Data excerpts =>

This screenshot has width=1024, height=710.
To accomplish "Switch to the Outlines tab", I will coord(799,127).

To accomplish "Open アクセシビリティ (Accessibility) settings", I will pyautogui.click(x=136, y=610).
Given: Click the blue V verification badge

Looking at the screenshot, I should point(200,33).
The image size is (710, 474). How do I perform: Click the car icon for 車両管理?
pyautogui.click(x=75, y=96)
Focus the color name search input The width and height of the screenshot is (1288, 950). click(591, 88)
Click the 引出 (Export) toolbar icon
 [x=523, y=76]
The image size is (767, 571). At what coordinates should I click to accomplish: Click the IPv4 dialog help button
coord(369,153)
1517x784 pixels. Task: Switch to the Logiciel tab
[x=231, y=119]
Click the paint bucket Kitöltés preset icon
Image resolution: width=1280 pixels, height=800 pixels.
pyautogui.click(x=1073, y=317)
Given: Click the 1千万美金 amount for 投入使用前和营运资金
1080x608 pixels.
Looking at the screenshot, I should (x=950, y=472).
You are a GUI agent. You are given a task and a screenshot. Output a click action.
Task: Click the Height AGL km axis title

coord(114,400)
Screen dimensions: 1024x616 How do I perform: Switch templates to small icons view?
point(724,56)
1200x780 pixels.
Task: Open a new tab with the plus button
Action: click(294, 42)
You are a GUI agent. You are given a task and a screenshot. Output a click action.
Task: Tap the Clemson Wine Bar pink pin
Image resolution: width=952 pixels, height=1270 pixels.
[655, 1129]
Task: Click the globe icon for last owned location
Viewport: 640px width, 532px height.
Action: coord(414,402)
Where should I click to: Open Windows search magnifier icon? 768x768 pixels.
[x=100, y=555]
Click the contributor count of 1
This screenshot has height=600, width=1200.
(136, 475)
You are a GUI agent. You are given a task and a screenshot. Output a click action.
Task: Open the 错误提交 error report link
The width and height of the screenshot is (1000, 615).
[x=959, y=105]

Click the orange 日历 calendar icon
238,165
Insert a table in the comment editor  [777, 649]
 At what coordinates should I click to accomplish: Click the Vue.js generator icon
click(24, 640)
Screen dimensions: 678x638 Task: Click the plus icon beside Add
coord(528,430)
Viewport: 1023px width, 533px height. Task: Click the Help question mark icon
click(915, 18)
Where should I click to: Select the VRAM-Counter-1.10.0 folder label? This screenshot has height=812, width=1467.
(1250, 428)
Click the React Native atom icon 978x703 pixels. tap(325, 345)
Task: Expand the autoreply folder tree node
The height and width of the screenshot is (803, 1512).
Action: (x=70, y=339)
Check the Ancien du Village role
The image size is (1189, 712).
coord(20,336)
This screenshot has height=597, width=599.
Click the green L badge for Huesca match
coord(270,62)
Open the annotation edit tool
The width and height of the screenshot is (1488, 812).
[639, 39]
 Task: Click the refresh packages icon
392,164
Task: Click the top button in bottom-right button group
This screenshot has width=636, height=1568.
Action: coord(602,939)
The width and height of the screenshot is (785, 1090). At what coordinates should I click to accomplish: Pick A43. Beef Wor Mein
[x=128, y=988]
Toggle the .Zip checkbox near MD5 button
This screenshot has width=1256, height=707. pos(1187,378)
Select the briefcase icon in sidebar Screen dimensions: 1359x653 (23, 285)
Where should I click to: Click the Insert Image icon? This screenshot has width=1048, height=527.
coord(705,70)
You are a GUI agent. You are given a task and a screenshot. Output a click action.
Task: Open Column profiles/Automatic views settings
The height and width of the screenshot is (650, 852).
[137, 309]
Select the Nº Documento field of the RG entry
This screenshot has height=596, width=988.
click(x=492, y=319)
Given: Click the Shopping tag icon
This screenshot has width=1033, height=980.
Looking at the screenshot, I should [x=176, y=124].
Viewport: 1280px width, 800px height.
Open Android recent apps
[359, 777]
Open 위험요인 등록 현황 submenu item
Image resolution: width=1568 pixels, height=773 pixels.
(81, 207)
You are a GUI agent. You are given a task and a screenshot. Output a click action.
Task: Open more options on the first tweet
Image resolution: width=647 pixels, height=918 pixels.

WHAT IS NEEDED => Set down each entry again, unchanged.

RESPONSE TO THIS EXERCISE =>
This screenshot has width=1024, height=710.
To accomplish "Switch to the Outlines tab", I will coord(799,127).

To accomplish "Open アクセシビリティ (Accessibility) settings", I will pyautogui.click(x=136, y=610).
Given: Click the blue V verification badge

Looking at the screenshot, I should point(200,33).
The image size is (710, 474). How do I perform: Click the car icon for 車両管理?
pyautogui.click(x=75, y=96)
Focus the color name search input The width and height of the screenshot is (1288, 950). click(591, 88)
Click the 引出 (Export) toolbar icon
 [x=523, y=76]
The image size is (767, 571). At what coordinates should I click to accomplish: Click the IPv4 dialog help button
coord(369,153)
1517x784 pixels. Task: Switch to the Logiciel tab
[x=231, y=119]
Click the paint bucket Kitöltés preset icon
Image resolution: width=1280 pixels, height=800 pixels.
pyautogui.click(x=1073, y=317)
Given: Click the 1千万美金 amount for 投入使用前和营运资金
1080x608 pixels.
Looking at the screenshot, I should (x=950, y=472).
You are a GUI agent. You are given a task and a screenshot. Output a click action.
Task: Click the Height AGL km axis title

coord(114,400)
Screen dimensions: 1024x616 How do I perform: Switch templates to small icons view?
point(724,56)
1200x780 pixels.
Task: Open a new tab with the plus button
Action: click(294, 42)
You are a GUI agent. You are given a task and a screenshot. Output a click action.
Task: Tap the Clemson Wine Bar pink pin
Image resolution: width=952 pixels, height=1270 pixels.
[655, 1129]
Task: Click the globe icon for last owned location
Viewport: 640px width, 532px height.
Action: coord(414,402)
Where should I click to: Open Windows search magnifier icon? 768x768 pixels.
[x=100, y=555]
Click the contributor count of 1
This screenshot has height=600, width=1200.
(136, 475)
You are a GUI agent. You are given a task and a screenshot. Output a click action.
Task: Open the 错误提交 error report link
The width and height of the screenshot is (1000, 615).
[x=959, y=105]

Click the orange 日历 calendar icon
238,165
Insert a table in the comment editor  [777, 649]
 At what coordinates should I click to accomplish: Click the Vue.js generator icon
click(24, 640)
Screen dimensions: 678x638 Task: Click the plus icon beside Add
coord(528,430)
Viewport: 1023px width, 533px height. Task: Click the Help question mark icon
click(915, 18)
Where should I click to: Select the VRAM-Counter-1.10.0 folder label? This screenshot has height=812, width=1467.
(1250, 428)
Click the React Native atom icon 978x703 pixels. tap(325, 345)
Task: Expand the autoreply folder tree node
The height and width of the screenshot is (803, 1512).
Action: (x=70, y=339)
Check the Ancien du Village role
The image size is (1189, 712).
coord(20,336)
This screenshot has height=597, width=599.
Click the green L badge for Huesca match
coord(270,62)
Open the annotation edit tool
The width and height of the screenshot is (1488, 812).
[639, 39]
 Task: Click the refresh packages icon
392,164
Task: Click the top button in bottom-right button group
This screenshot has width=636, height=1568.
Action: coord(602,939)
The width and height of the screenshot is (785, 1090). At what coordinates should I click to accomplish: Pick A43. Beef Wor Mein
[x=128, y=988]
Toggle the .Zip checkbox near MD5 button
This screenshot has width=1256, height=707. pos(1187,378)
Select the briefcase icon in sidebar Screen dimensions: 1359x653 (23, 285)
Where should I click to: Click the Insert Image icon? This screenshot has width=1048, height=527.
coord(705,70)
You are a GUI agent. You are given a task and a screenshot. Output a click action.
Task: Open Column profiles/Automatic views settings
The height and width of the screenshot is (650, 852).
[137, 309]
Select the Nº Documento field of the RG entry
This screenshot has height=596, width=988.
click(x=492, y=319)
Given: Click the Shopping tag icon
This screenshot has width=1033, height=980.
Looking at the screenshot, I should [x=176, y=124].
Viewport: 1280px width, 800px height.
Open Android recent apps
[359, 777]
Open 위험요인 등록 현황 submenu item
Image resolution: width=1568 pixels, height=773 pixels.
(81, 207)
You are a GUI agent. You are given a task and a screenshot. Output a click action.
Task: Open more options on the first tweet
Image resolution: width=647 pixels, height=918 pixels.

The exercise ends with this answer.